The other reason I was glad I ended up flying was it gave me an extra evening in Hoi An, and after grabbing some great cheap food at the central market stalls, I met Irene from Switzerland who was absolutely lovely and we had a great evening going to the Cargo club for tea and sweets and being 'stylish', getting ready for Matt's arrival! haha. She also decided to join me for the cooking course.

We went with Red Bridge, which is far and away the msot expensive option, but included much more than learning a couple Vietnamese dishes in the back of a restaurant. I would definitely recommend splurging for this, as we got a tour of the market, along with an education of what is used for what. Then they took us by boat down the river, taking the sights before arriving at 'the school', where we got another tour of their herb garden, before we learned how to make 4 dishes, with a hilarious chef before sitting down to lunch to enjoy our spoils. They also threw in steamed ocean fish and had no issue taking out onions for me as well. And if one wants, you can stay and hang out by the pool afterwards. however, it wasn't exactly swimmy weather to I headed back on the boat with the others. Great group for that, including more solo travelers Lisa from Australia who was doing a buzz tour of Vietnam and Terry from USA - who works half the year as a lifeguard and goes off on adventures for the other half. He was definitely the most adventurous of us in terms of trying food and will eat pretty much anything on offer abroad - monkey brains anyone?

And finally we arrive at the reason for my title; one thing that either brings a lot of visitors to Hoi An, or captures them after they've arrived is Tailor Made clothes. You needn't be in Hoi An more than a few seconds to take notice of the many shops abounding offering anything from winter coats to suits and dresses, or even a copy of your favourite shoes. In the beginning I was taking the piss a bit on Irene, but soon found myself equally hooked and trying to remember which appointments were at which shops, and even one time ended up in a shop frantically searching their catalogue for a 'must-have' skirt i'd seen the day before..only to realise, I'd seen it somewhere else before sneaking out sheepishly (!). I had about 7 different things made in about 7 different places, and there are 2 of them i'd recommend: One is Impressions boutique, which has a few branches throughout the city, but I had luck at the one on 166 Tran Phu Street. For me the fact they were constantly busy and one of the few who didn't try to solicit your business when you walked past was a good indicator. And the one who had the skirt I was after and did an excellent job of it was 'Hai Pho' at 663 Hai Ba Trung str. They will usually make most things inside a day, but allow a bit more time for fittings and tweaking, if need be.

Then you could wear your new outfits and go be 'stylish' - something Matt and Irene and I continued to do, and on the last night Matt and I hit up a place called 'White Marble' on Le Loi Street. The reason I chose it was, that funny chef who taught our cooking course also worked there. This is a good choice if you want to have a nice night out, and suiting for Matt's last night in Hoi An. The food was excellent, if in small portions (its one of THOSE places) and the upstairs has sofas and affords a view of the shops below. It's also a wine bar. For those in search of cheaper eats, they can be found at the central market, but watch the ice and green veggies...the doctor figured this was what catapulted me back into a state of gastroenteritis. There are also numerous great restaurants along the river, in Hoi An you are also spoiled for food choice!

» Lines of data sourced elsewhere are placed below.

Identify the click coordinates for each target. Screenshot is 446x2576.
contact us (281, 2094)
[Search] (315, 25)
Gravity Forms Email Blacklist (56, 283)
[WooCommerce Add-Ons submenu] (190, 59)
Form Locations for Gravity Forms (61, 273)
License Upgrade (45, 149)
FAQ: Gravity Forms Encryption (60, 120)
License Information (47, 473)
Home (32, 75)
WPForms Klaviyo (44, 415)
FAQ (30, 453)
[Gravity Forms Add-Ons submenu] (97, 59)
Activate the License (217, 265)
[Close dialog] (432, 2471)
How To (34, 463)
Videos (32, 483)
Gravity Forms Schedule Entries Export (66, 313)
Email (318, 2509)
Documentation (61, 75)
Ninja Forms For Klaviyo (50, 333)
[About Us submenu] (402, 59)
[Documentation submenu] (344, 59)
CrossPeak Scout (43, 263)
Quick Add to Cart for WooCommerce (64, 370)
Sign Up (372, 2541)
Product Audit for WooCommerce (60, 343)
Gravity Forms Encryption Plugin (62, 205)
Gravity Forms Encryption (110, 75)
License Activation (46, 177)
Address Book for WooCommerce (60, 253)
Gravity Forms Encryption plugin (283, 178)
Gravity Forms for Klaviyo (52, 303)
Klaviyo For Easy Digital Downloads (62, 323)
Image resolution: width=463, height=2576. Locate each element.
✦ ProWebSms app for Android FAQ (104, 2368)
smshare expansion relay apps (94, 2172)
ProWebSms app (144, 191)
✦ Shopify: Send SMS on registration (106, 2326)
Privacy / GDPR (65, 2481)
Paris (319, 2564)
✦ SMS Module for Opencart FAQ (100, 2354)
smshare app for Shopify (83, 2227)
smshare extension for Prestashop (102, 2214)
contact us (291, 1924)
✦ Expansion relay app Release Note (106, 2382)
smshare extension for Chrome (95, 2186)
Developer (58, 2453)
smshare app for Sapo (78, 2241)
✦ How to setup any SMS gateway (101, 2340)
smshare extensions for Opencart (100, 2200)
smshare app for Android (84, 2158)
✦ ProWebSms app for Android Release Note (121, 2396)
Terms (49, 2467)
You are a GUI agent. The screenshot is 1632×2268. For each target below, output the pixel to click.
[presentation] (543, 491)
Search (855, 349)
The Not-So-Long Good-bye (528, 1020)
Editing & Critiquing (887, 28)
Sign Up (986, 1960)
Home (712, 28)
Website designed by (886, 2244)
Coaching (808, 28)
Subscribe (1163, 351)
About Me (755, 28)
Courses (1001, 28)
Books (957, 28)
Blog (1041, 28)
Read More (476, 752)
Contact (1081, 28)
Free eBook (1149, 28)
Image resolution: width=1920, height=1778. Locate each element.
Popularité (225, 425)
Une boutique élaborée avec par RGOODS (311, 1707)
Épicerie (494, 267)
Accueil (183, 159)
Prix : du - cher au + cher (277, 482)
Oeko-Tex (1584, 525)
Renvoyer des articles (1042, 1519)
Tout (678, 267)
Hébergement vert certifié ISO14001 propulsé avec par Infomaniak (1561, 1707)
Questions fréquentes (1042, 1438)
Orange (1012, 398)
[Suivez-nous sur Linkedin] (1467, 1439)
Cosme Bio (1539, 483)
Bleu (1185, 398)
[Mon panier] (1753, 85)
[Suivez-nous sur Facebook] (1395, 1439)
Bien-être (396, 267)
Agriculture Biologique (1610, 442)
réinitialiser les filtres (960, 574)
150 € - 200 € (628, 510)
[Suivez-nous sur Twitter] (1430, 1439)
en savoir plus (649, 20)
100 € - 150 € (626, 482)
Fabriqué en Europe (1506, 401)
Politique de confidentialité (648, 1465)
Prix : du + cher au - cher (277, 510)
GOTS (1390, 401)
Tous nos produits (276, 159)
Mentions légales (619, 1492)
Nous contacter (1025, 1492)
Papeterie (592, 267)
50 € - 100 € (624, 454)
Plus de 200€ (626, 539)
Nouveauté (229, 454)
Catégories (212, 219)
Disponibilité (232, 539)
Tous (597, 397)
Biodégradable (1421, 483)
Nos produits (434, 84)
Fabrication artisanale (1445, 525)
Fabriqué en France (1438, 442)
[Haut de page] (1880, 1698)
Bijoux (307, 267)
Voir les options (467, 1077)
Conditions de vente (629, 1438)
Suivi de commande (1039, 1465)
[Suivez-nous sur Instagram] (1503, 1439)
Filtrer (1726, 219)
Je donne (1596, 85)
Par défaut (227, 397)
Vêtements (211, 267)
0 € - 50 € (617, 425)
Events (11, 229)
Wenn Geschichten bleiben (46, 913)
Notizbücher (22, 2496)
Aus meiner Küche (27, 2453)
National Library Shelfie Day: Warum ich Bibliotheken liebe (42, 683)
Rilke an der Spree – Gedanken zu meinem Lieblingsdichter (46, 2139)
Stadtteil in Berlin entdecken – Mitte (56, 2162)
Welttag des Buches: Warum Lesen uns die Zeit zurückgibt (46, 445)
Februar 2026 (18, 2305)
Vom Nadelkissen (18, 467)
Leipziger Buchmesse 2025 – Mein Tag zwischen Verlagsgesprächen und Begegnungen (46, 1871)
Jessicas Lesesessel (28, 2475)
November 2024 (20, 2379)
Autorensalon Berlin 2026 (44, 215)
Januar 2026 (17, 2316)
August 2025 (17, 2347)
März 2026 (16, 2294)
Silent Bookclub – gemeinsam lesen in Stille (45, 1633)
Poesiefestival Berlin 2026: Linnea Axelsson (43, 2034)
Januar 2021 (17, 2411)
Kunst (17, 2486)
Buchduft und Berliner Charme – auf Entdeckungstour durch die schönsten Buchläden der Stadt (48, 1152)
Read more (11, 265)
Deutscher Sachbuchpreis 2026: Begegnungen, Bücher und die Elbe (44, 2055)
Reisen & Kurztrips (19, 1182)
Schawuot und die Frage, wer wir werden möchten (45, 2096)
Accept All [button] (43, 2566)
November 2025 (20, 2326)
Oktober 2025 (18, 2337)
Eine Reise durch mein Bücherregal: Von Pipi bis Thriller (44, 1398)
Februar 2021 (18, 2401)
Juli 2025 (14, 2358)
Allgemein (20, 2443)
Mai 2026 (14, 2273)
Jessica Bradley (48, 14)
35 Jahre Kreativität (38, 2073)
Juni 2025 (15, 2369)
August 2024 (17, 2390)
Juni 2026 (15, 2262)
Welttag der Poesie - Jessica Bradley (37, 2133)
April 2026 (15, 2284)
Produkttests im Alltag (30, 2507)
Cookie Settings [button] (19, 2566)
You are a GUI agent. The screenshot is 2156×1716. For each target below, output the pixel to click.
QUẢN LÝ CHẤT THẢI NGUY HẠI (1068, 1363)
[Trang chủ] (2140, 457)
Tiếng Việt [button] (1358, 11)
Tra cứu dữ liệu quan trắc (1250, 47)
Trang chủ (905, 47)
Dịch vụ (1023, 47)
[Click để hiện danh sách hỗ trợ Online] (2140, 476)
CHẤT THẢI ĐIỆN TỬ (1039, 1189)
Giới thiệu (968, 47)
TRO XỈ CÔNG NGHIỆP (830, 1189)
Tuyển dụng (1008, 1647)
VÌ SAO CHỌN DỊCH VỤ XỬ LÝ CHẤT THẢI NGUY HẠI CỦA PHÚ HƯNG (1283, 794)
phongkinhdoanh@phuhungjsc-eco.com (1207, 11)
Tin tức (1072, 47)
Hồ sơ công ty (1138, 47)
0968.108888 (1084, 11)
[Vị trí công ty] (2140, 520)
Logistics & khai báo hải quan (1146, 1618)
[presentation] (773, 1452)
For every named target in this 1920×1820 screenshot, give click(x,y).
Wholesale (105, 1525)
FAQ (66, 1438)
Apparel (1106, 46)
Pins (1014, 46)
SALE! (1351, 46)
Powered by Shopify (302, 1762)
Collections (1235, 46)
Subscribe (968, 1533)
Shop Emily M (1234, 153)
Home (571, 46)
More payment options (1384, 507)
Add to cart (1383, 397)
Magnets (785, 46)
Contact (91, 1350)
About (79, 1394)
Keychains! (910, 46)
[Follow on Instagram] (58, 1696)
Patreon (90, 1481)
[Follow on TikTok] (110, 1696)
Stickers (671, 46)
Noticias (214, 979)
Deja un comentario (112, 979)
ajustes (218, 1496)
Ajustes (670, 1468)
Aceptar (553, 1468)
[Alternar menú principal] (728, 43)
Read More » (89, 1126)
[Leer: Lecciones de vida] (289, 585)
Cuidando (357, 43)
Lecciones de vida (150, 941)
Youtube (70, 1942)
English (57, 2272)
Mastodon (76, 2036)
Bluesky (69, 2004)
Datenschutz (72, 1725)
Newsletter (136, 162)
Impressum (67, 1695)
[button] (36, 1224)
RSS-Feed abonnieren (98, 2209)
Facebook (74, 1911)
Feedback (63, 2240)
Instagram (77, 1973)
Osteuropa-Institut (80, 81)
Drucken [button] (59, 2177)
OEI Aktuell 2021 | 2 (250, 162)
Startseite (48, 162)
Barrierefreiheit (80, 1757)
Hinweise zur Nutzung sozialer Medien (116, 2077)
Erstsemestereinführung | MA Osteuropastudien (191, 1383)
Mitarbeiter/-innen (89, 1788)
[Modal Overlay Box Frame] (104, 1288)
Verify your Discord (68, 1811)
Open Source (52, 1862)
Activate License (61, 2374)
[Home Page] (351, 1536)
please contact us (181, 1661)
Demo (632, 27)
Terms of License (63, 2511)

In one of the restaurants, we were approached by a man called 'Mr. Trung' who will do tours of his fishing and pottery village for $10 US per person, including a homemade lunch by his wife, served in his home. Matt and I were meant to do this, and after Matt left on an earlier flight and I had to reschedule by one day, I was still charged the same amount, nothing extra. It was good value and I definitely recommend it.